‘The world my generation left you is a real mess,’ Ford says
Speaking at Arizona State University’s commencement ceremony this month, actor Harrison Ford told graduates to “extend social justice” and fight climate change to prevent “mass extinction.”
“Humanity is a part of nature, not above it,” Ford said. “We have an essential mandate to protect 30% of the world’s land and sea by 2030, to prevent the mass extinction, to slow the warming of our planet.”
“Still, despite new science, new policies, we are still losing nature to profiteering, corruption, conflict — including land that is already protected on paper. These efforts matter, but they’re not enough,” the “Indiana Jones” actor said.
He told students that he stood before them to “represent for nature, the source of life itself.”
He urged students to advance “social justice” and “elevate the Indigenous people that are being marginalized and, in many cases, killed in cold blood.”
Ford added that Indigenous communities understand that natural resources are “not commodities,” but “relatives to be cherished for following generations to embrace and protect.”
“We can all play a role by embracing that wisdom in our day-to-day lives, by loving the planet, by honoring nature’s authority, her generosity, the bounty she affords us, the justice of her example, because the world you’re stepping into, the world my generation left you, is a real mess,” Ford said.
During the ceremony, Ford “received an honorary Doctor of Arts and Humane Letters degree for his work in conservation,” according to Fox News.
At another Arizona college commencement ceremony, a new artificial intelligence system malfunctioned, skipping dozens of names as it announced the graduates, The College Fix reported.
Glendale Community College President Tiffany Hernandez interrupted the ceremony to tell the audience the new AI technology caused the issue.
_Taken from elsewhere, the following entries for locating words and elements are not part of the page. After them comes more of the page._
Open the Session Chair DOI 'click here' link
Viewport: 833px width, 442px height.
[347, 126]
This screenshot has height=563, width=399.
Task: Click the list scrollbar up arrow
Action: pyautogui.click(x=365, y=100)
The audience booed in response.
But this wasn’t the only graduation ceremony controversy this year.
Georgetown Law School replaced its originally scheduled Jewish speaker, Morton Schapiro, following protests from anti-Israel students, The College Fix reported.
Schapiro bowed out of the speakership after a petition called on administration to remove him, stating he “holds controversial, Zionist, and harmful opinions.”
Georgetown Law Professor David Cole took the place of the former president of Northwestern University.
A recent College Fix analysis found that Democrats outnumber Republican commencement speakers for at least the fourth year in a row.
Among U.S. News & World Report‘s Top 100 schools, there were only six Republican or Republican-leaning speakers compared to 38 Democrat or Democrat-leaning speakers.